# Data extract
===

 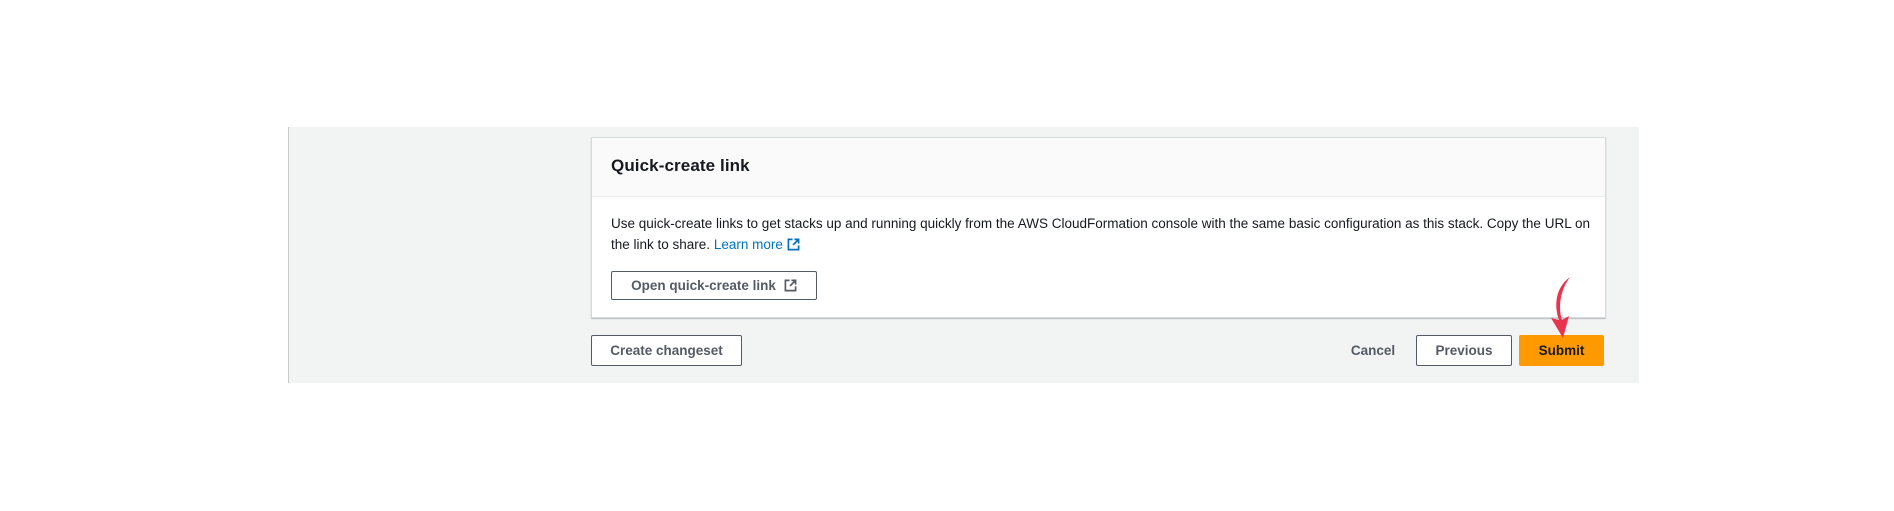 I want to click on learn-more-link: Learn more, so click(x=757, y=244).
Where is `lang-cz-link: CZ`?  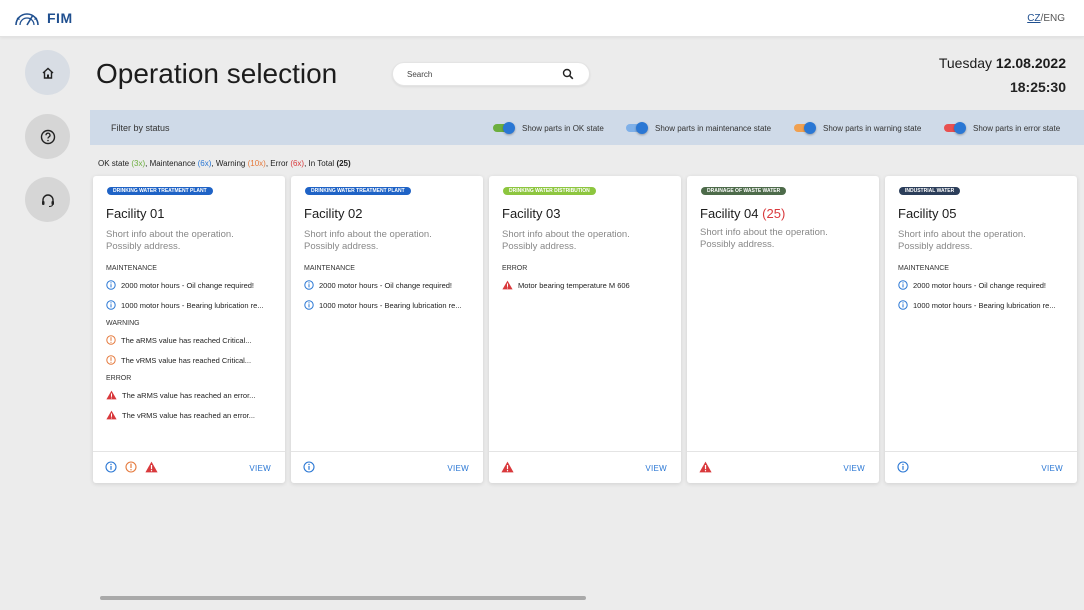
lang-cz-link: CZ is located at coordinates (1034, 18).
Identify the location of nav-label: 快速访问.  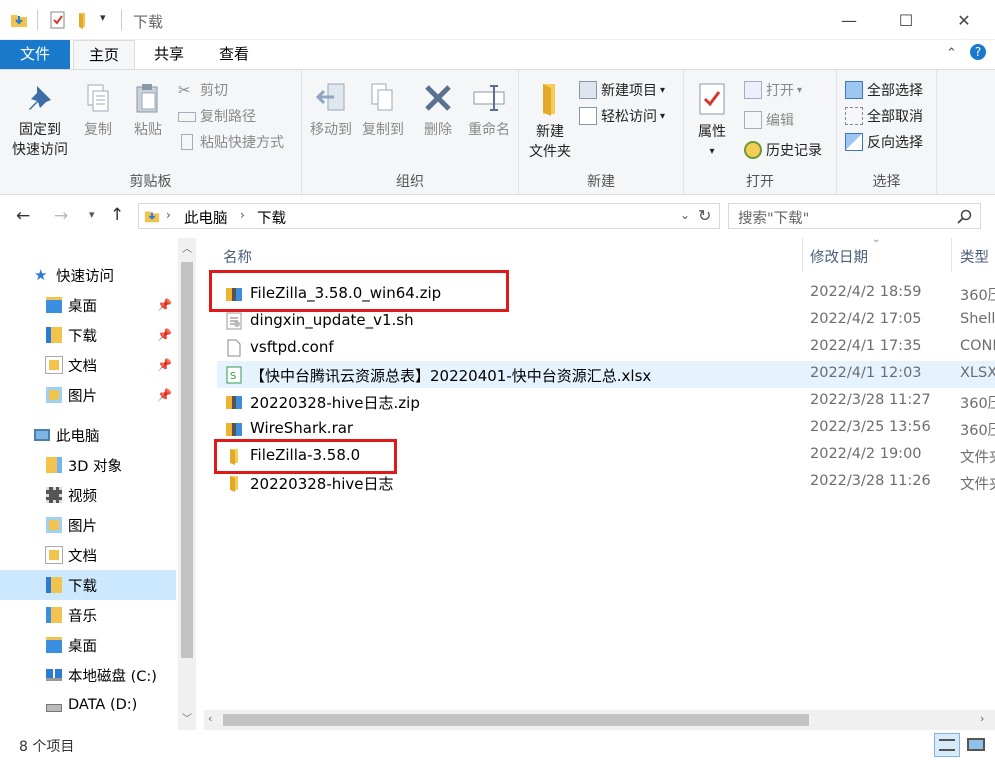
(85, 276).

===

# Required action
Reproduce the data above verbatim, line for line, and omit the pictures.

# Reply to the exercise
  I want to click on learn-more-link: Learn more, so click(x=757, y=244).
Where is `lang-cz-link: CZ`?  
lang-cz-link: CZ is located at coordinates (1034, 18).
Identify the location of nav-label: 快速访问.  
(85, 276).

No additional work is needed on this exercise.